Guigas Bruno, Sakamoto Kei, Taleux Nellie, Reyna Sara M, Musi Nicolas, Viollet Benoit, Hue Louis
Hormone and Metabolic Research Unit, Université catholique de Louvain and de Duve Institute, Brussels, Belgium.
IUBMB Life. 2009 Jan;61(1):18-26. doi: 10.1002/iub.135.
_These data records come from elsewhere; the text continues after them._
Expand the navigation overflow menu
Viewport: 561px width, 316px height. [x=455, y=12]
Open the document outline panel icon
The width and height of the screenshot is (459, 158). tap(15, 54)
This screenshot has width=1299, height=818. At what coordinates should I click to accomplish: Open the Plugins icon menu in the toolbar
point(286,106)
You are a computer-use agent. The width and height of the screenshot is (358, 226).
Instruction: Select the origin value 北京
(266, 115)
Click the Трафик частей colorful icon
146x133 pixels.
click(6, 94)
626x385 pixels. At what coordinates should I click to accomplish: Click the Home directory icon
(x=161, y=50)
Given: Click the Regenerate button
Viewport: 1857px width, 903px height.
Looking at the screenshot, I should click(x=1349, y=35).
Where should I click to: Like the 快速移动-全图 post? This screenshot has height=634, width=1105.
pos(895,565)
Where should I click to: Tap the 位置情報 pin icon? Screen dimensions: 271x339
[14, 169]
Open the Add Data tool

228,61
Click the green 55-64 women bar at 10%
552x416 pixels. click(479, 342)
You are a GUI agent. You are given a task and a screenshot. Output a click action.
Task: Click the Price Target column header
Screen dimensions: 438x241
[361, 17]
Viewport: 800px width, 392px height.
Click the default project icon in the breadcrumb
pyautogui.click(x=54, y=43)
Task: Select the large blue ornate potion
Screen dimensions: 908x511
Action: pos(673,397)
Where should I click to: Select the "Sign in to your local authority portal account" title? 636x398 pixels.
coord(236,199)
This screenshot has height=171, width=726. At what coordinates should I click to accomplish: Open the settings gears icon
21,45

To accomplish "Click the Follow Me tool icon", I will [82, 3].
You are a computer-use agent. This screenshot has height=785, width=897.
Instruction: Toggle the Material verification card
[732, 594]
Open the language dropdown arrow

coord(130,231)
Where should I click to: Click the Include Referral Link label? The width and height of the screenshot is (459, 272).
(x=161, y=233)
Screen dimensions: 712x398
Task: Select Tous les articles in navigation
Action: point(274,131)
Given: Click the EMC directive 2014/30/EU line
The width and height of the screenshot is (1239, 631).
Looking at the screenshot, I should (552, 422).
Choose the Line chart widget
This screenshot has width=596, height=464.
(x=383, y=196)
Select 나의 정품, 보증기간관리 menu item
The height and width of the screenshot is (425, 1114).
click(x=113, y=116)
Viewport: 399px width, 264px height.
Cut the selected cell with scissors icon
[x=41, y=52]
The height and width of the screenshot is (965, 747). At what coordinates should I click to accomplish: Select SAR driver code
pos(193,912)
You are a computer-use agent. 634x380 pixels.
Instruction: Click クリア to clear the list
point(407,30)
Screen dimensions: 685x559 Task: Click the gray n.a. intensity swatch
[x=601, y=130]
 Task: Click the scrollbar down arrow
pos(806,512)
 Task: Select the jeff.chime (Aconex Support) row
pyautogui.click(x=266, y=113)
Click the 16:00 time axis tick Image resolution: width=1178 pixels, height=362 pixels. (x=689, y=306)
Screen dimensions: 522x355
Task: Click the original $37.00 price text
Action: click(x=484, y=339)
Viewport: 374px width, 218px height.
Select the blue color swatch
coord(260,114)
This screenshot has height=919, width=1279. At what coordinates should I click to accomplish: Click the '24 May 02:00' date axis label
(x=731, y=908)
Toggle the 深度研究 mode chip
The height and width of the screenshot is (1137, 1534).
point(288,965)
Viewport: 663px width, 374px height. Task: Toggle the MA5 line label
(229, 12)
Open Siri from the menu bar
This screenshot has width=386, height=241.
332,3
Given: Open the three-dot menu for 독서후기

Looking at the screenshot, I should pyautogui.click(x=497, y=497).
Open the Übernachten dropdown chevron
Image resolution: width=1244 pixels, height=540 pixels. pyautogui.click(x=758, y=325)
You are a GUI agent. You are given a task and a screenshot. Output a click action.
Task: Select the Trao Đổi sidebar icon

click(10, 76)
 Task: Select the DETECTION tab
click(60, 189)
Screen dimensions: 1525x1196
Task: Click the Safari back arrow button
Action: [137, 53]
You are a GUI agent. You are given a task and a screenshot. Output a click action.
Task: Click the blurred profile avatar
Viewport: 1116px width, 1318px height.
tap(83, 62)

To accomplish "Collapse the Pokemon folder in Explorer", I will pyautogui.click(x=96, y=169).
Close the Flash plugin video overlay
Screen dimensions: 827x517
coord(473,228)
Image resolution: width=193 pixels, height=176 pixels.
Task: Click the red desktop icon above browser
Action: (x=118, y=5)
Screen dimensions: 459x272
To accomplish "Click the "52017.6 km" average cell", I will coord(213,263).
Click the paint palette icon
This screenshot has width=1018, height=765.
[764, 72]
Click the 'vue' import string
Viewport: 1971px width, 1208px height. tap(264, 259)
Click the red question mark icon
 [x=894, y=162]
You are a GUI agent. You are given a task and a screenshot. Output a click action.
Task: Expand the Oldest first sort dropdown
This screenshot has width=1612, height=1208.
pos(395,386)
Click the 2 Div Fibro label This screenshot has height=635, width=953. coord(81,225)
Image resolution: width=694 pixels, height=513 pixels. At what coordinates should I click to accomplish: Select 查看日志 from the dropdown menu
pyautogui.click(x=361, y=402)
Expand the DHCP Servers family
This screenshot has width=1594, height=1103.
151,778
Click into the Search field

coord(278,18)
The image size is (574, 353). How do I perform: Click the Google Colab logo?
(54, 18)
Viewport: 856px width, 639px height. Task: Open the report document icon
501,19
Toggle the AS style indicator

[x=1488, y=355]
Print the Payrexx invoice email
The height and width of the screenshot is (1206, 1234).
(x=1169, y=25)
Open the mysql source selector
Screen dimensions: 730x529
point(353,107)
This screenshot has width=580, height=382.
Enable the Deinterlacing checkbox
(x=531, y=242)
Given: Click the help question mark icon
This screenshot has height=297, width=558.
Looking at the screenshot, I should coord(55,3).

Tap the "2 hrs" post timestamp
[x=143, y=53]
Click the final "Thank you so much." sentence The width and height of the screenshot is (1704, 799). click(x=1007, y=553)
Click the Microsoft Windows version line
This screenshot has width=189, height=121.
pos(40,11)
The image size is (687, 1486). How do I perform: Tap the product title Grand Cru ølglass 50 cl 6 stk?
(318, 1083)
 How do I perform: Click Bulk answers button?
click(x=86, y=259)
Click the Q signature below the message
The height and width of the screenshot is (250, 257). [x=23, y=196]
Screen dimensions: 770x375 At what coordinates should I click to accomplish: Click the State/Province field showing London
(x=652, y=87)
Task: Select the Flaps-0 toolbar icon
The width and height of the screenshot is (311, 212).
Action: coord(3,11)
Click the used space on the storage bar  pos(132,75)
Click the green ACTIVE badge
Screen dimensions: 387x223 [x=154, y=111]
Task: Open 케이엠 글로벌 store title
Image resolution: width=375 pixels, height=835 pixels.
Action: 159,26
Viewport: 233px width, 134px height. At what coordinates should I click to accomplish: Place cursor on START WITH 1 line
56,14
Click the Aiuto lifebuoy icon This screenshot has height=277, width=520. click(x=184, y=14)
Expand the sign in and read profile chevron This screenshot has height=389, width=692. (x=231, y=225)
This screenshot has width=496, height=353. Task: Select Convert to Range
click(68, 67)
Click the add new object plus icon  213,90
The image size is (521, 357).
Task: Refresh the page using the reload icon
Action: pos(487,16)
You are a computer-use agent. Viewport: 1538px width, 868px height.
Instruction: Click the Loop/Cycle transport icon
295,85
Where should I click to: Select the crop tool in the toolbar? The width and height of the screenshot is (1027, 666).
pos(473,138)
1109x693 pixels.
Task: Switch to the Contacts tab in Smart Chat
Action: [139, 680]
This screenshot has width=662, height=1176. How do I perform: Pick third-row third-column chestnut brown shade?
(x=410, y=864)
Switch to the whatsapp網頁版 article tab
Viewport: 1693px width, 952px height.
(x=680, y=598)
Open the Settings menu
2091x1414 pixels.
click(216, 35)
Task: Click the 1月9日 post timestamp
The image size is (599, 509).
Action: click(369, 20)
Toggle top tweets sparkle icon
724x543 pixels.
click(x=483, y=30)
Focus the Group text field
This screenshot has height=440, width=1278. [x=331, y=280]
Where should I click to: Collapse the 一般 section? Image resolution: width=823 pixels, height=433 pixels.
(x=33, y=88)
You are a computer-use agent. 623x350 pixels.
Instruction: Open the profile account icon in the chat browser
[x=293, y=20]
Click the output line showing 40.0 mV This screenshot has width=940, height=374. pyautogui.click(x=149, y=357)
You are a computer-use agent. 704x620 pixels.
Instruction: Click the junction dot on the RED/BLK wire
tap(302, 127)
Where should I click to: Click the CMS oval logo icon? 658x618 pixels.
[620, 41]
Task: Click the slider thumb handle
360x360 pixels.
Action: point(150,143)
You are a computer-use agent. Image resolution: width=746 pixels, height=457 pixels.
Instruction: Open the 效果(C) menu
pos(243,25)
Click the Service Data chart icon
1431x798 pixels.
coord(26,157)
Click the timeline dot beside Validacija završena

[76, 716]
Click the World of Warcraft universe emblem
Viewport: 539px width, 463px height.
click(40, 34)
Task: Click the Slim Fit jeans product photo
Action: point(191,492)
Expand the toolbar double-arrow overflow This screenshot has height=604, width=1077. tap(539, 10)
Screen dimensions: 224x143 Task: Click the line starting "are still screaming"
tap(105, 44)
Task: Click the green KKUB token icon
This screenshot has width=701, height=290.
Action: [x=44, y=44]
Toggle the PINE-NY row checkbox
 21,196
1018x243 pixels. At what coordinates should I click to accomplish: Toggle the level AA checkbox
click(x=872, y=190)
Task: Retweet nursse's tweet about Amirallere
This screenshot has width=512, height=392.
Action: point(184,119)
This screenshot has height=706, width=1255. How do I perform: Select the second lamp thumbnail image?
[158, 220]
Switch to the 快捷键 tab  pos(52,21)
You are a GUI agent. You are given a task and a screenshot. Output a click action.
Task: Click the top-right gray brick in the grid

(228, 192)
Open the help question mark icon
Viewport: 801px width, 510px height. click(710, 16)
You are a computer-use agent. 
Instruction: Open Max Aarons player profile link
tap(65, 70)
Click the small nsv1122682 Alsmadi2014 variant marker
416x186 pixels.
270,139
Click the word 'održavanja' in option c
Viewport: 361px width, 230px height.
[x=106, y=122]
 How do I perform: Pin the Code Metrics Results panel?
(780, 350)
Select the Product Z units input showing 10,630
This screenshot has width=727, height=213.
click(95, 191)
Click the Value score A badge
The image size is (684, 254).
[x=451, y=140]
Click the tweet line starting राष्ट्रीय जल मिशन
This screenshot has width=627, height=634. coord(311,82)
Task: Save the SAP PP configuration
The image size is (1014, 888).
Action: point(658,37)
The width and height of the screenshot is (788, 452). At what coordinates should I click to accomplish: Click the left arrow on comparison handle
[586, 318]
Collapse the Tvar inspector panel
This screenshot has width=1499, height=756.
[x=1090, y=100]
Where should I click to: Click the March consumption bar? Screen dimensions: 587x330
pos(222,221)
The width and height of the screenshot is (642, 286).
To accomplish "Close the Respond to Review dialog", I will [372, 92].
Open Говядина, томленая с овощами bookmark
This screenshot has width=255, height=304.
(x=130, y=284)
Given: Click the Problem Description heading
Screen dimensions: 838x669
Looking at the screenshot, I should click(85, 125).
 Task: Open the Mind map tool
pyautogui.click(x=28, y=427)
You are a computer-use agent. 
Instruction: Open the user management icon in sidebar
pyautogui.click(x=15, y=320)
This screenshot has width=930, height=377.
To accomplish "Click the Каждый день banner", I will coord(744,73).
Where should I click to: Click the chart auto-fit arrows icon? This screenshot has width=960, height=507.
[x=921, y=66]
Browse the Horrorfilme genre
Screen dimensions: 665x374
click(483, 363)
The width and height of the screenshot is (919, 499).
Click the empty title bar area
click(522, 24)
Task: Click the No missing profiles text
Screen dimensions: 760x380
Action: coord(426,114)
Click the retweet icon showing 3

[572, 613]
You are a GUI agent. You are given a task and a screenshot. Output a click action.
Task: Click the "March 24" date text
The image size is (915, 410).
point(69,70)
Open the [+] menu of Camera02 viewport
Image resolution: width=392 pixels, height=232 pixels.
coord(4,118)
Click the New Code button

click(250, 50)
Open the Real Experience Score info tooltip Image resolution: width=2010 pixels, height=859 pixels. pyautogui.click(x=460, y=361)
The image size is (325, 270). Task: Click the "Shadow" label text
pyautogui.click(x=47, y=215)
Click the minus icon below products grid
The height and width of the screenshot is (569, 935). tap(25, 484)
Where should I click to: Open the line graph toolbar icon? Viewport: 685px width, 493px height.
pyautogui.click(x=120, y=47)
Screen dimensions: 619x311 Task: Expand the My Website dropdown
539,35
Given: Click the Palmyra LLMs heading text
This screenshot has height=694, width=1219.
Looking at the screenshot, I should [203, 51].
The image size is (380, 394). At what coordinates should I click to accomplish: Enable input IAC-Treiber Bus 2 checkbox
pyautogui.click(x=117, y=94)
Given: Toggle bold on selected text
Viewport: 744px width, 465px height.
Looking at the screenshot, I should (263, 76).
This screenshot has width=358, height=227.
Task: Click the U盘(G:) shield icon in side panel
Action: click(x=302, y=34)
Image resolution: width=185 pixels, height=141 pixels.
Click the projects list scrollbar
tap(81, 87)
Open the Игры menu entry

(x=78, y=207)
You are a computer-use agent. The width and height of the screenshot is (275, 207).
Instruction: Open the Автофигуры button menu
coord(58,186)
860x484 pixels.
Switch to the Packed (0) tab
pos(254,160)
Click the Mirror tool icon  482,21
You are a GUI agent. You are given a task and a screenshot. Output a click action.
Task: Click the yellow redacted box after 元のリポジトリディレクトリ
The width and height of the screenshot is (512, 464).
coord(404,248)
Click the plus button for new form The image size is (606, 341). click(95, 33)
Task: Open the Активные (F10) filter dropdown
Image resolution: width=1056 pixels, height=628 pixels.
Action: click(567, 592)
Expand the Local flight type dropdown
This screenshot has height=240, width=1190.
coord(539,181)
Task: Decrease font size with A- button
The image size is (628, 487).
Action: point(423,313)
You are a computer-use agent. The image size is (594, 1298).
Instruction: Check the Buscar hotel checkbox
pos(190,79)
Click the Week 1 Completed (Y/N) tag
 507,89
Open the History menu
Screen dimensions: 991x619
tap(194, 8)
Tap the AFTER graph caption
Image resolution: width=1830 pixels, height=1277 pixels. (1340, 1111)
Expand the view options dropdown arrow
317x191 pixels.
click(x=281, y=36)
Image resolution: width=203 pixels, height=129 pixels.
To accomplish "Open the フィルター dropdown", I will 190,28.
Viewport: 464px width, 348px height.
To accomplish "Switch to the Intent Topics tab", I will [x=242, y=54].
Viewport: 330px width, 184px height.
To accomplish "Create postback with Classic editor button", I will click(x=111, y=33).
5-Aminoimidazole-4-carboxamide-1-beta-D-ribofuranoside (AICA riboside) has been extensively used in vitro and in vivo to activate the AMP-activated protein kinase (AMPK), a metabolic sensor involved in both cellular and whole body energy homeostasis. However, it has been recently highlighted that AICA riboside also exerts AMPK-independent effects, mainly on AMP-regulated enzymes and mitochondrial oxidative phosphorylation (OXPHOS), leading to the conclusion that new compounds with reduced off target effects are needed to specifically activate AMPK. Here, we review recent findings on newly discovered AMPK activators, notably on A-769662, a nonnucleoside compound from the thienopyridone family. We also report that A-769662 is able to activate AMPK and stimulate glucose uptake in both L6 cells and primary myotubes derived from human satellite cells. In addition, A-769662 increases AMPK activity and phosphorylation of its main downstream targets in primary cultured rat hepatocytes but, by contrast with AICA riboside, does neither affect mitochondrial OXPHOS nor change cellular AMP:ATP ratio. We conclude that A-769662 could be one of the new promising chemical agents to activate AMPK with limited AMPK-independent side effects.
5-氨基咪唑-4-甲酰胺-1-β-D-呋喃核糖苷(AICA核苷)已在体外和体内被广泛用于激活AMP活化蛋白激酶(AMPK),AMPK是一种参与细胞和全身能量稳态的代谢传感器。然而,最近有研究强调,AICA核苷也发挥不依赖AMPK的作用,主要作用于AMP调节的酶和线粒体氧化磷酸化(OXPHOS),从而得出结论,需要新的具有降低脱靶效应的化合物来特异性激活AMPK。在此,我们综述了关于新发现的AMPK激活剂的最新研究结果,特别是关于A-769662,一种来自噻吩并吡啶酮家族的非核苷化合物。我们还报告了A-769662能够在L6细胞和源自人卫星细胞的原代肌管中激活AMPK并刺激葡萄糖摄取。此外,A-769662可增加原代培养大鼠肝细胞中AMPK的活性及其主要下游靶点的磷酸化,但与AICA核苷不同的是,它既不影响线粒体OXPHOS,也不改变细胞内AMP:ATP比值。我们得出结论,A-769662可能是一种新的有前景的化学试剂,可在有限的不依赖AMPK的副作用下激活AMPK。